Still, mega companies aren’t the only winners in the human/bot revolution. One large organic grocery store, for instance, used voice recognition and AI to help customers shop for their specific diets, for instance highlighting vegan, paleo, or keto options on the shelf to make them easier to find. That’s radically helpful and radically human. Another example: a small firm focusing on delinquent payment collection used AI to send batch texts to their lists, rather than spending time on the phone. The technology reduced the number of hours spent on boring work, which increases employee satisfaction.
It’s not just about big technologies either. Smaller technologies like collaboration tools can help employees work more efficiently. Sensors in machinery can help companies operate more effectively. Even something as small as allowing employees to use their own device with work software can make a difference in digital transformation.
Indeed, it’s important to note that these technologies aren’t just improving the companies’ bottom line—they’re improving the experience for customers and employees alike. Yes, McDonald’s may increase its sales volume by automatically recommending fries with every order, but it could also limit employee stress by promoting easy-to-build items at peak dining times. The power of the human/tech partnership is that it helps both ways.

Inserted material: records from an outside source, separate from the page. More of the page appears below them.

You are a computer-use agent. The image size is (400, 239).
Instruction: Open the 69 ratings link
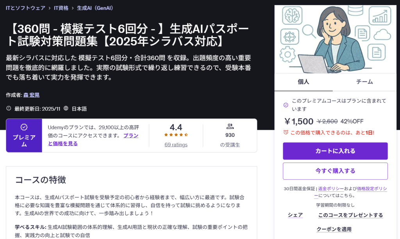(176, 145)
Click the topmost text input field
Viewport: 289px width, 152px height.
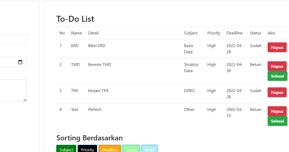(13, 39)
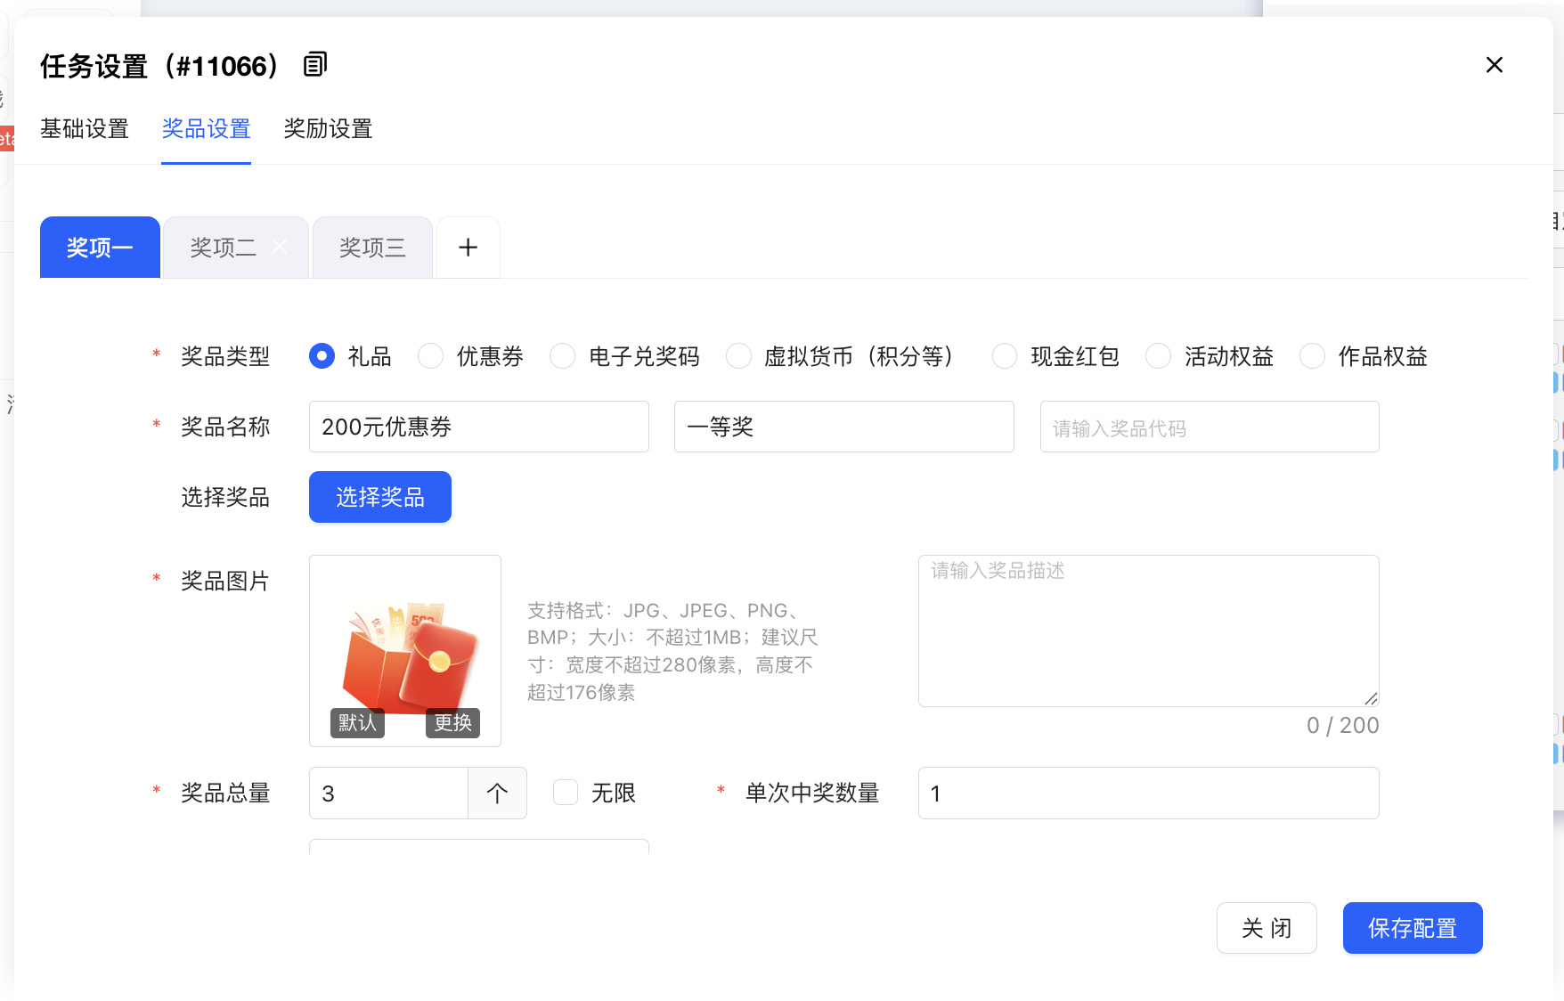The width and height of the screenshot is (1564, 1001).
Task: Click 默认 label on prize image
Action: click(357, 722)
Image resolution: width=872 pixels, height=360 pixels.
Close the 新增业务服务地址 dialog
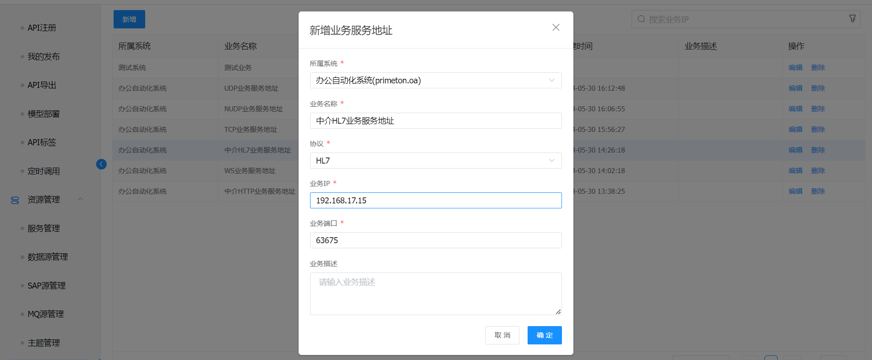click(556, 27)
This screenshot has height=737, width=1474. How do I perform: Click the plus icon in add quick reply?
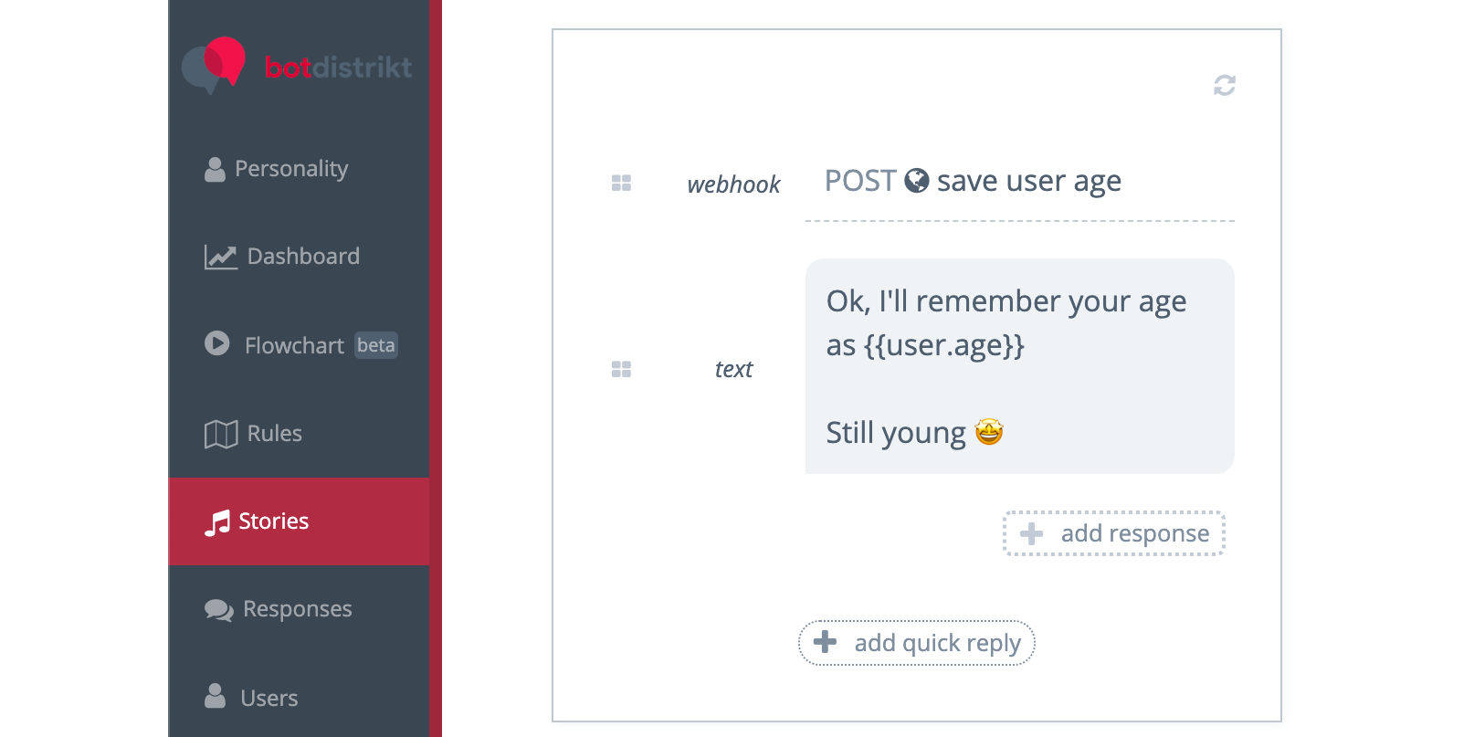point(825,642)
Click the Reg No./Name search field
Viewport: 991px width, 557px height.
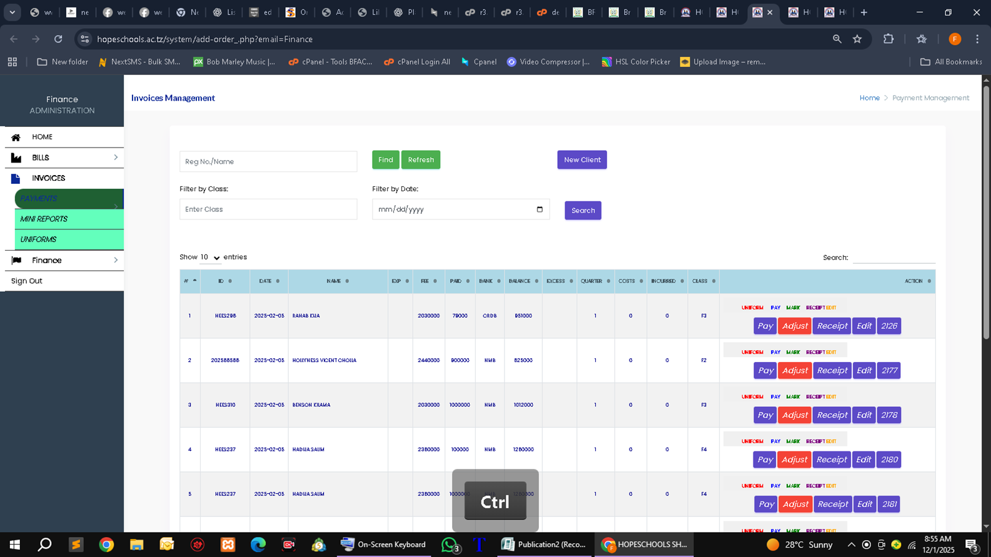coord(268,161)
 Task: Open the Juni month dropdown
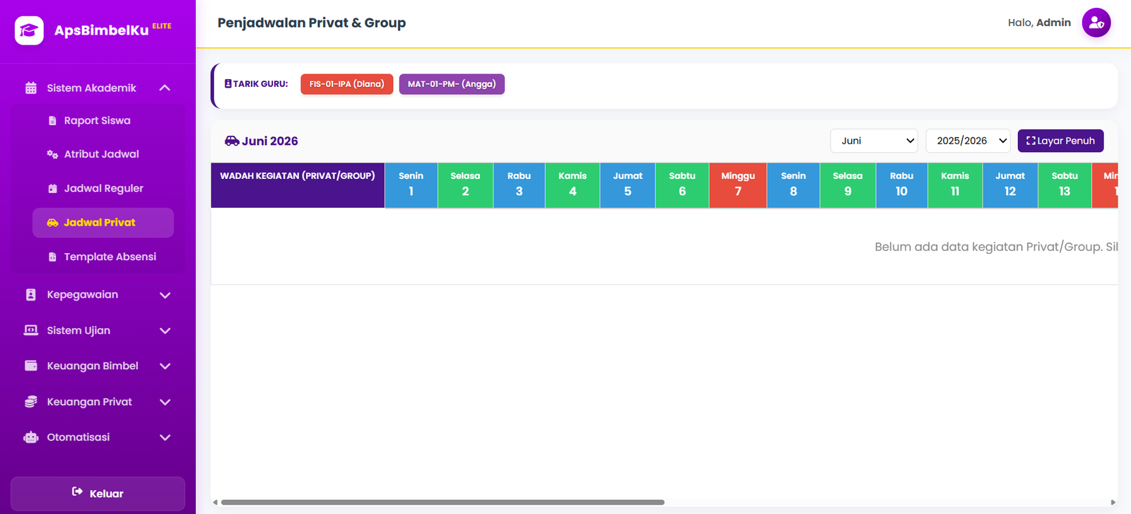[x=874, y=141]
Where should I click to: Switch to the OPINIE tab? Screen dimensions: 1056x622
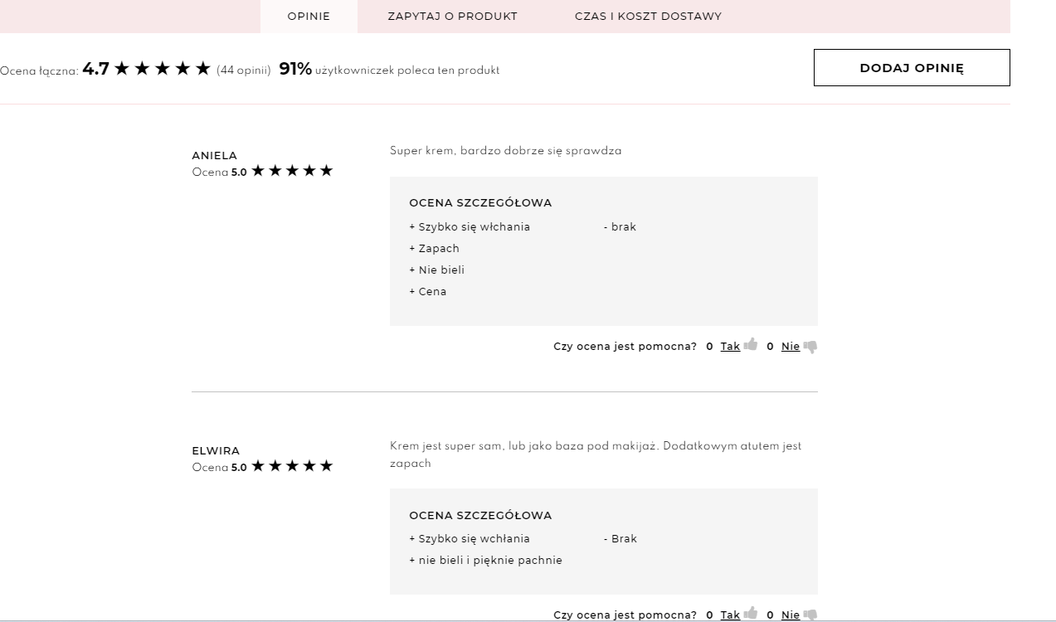click(309, 17)
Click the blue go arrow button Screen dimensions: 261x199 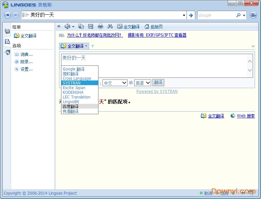tap(191, 15)
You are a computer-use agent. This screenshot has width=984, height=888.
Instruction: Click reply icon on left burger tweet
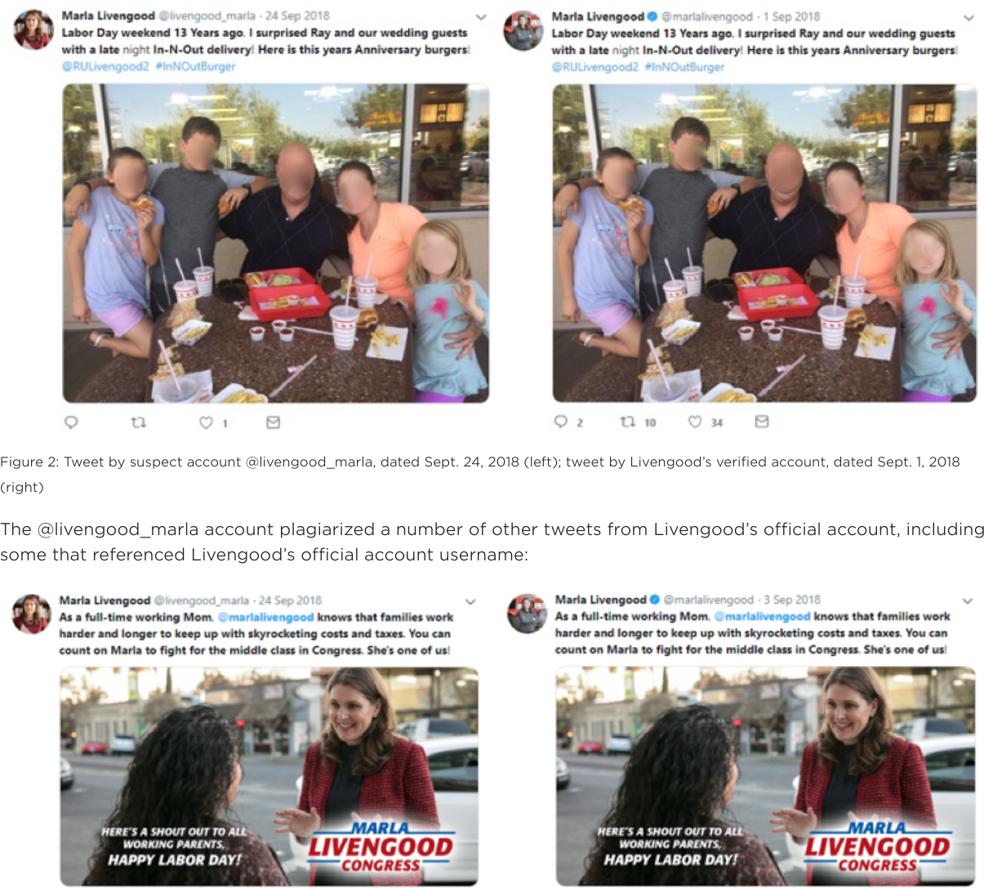point(71,422)
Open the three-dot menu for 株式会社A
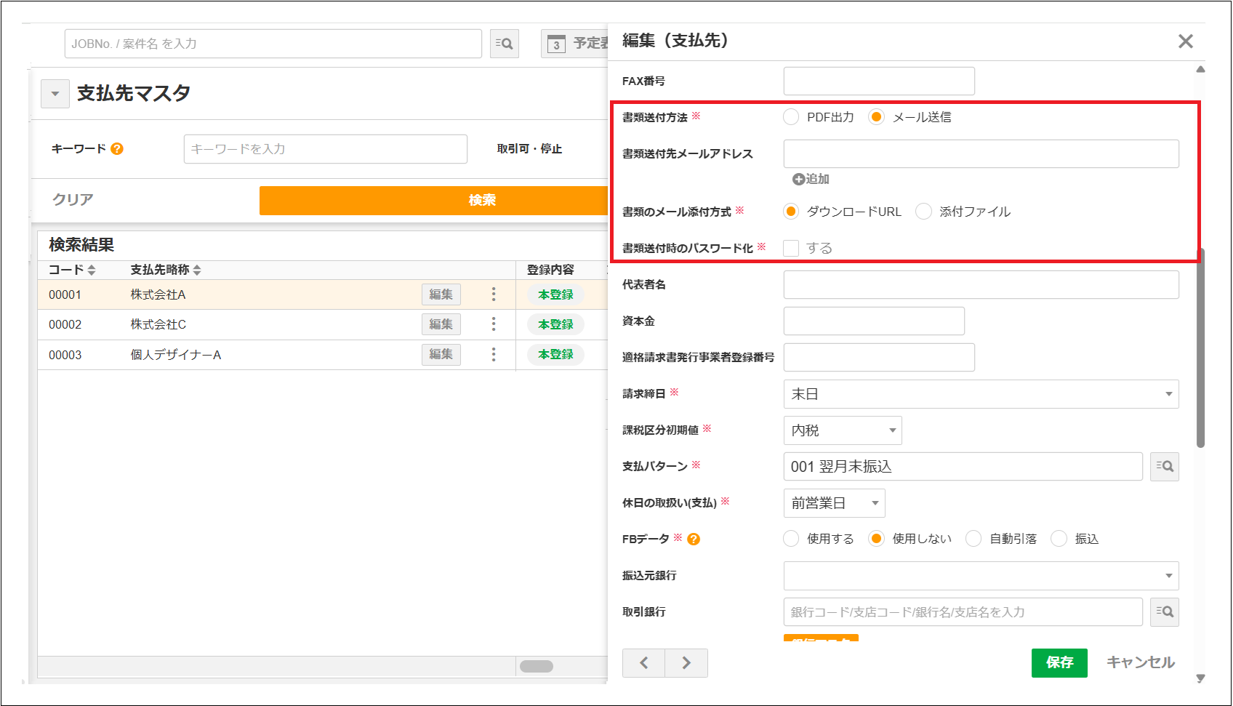Screen dimensions: 1233x706 coord(494,294)
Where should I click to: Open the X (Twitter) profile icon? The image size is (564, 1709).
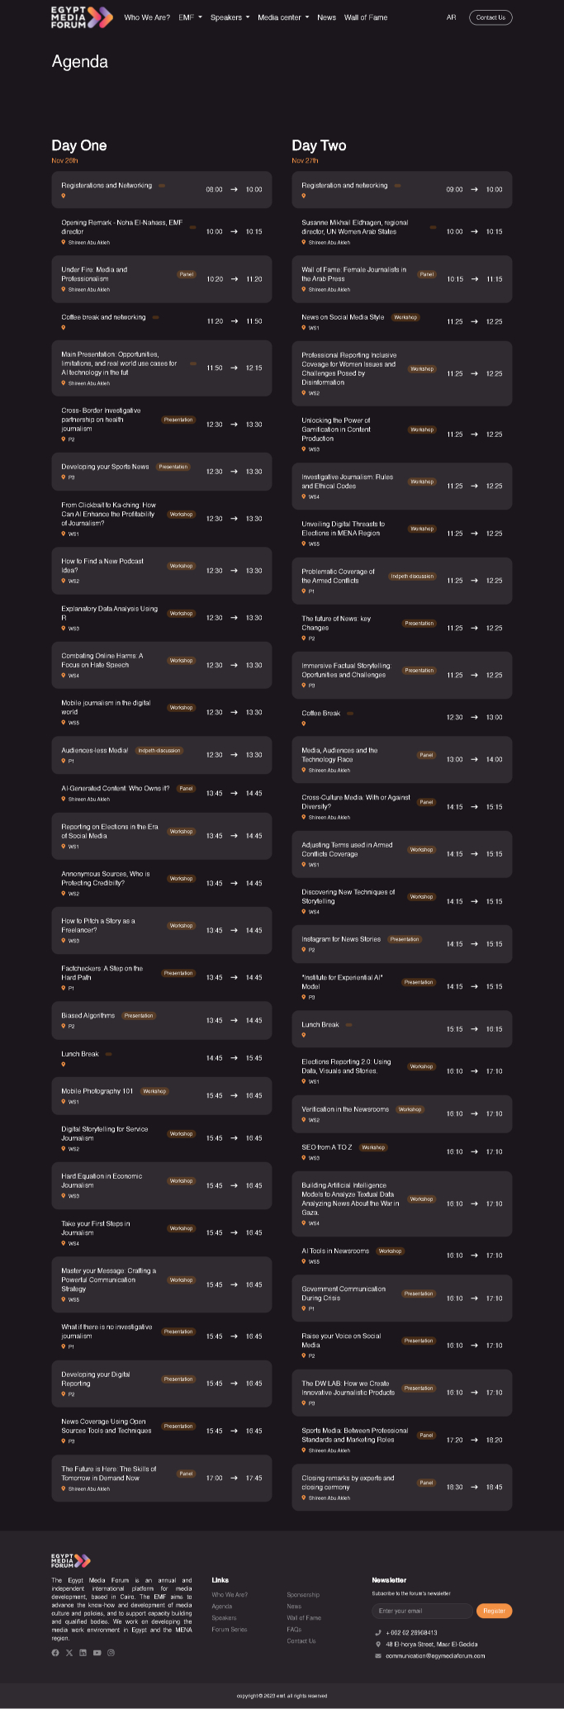69,1653
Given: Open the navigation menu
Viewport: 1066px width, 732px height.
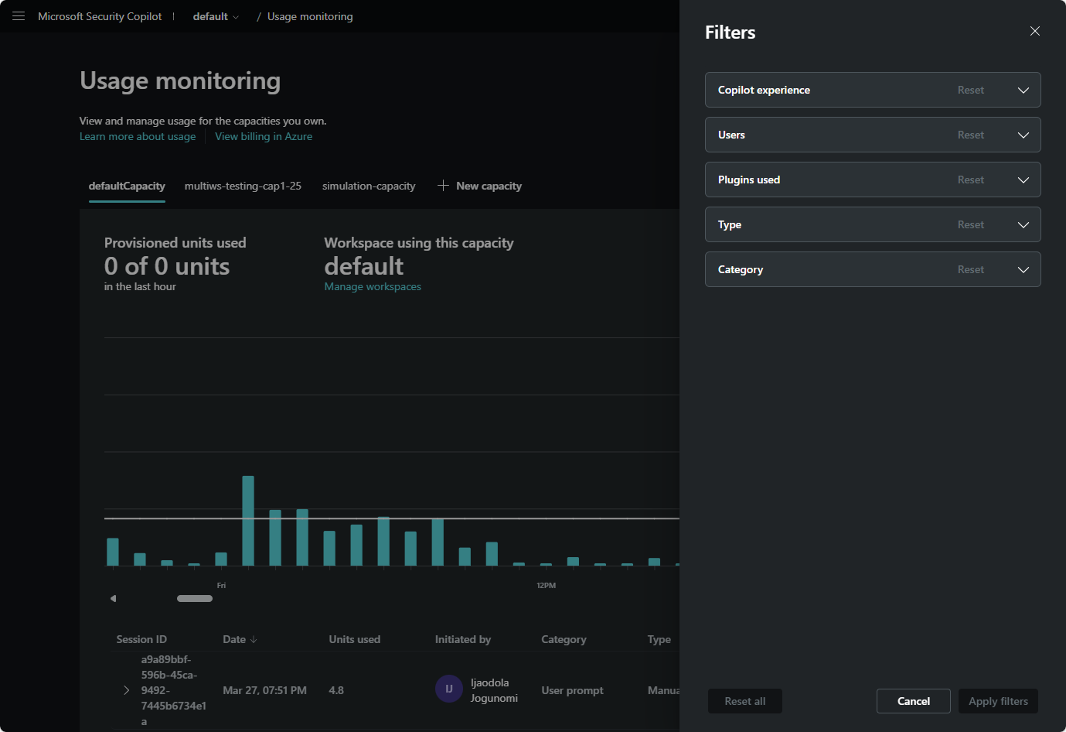Looking at the screenshot, I should click(18, 15).
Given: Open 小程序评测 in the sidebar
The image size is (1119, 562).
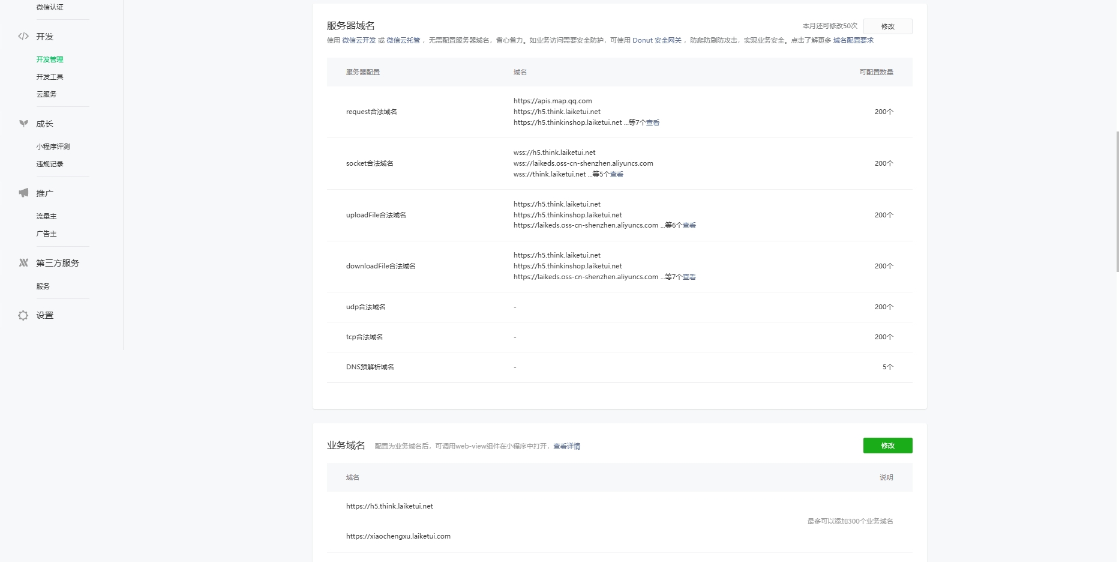Looking at the screenshot, I should point(53,147).
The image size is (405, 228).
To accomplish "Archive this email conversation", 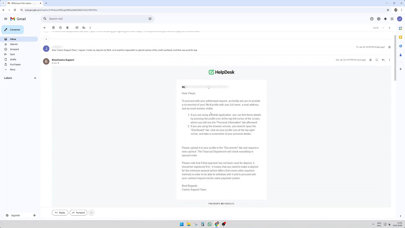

For anyone worried that humans will soon be pushed out of human + tech equation, rest assured: humans will still have a place in the market moving forward, refining algorithms, using human judgment regarding machine learning decisions, and “teaching” the robot what it needs to grow. The difference is humans will be able to get the products and services they want and need more quickly and easily. That sounds like a winning equation to me.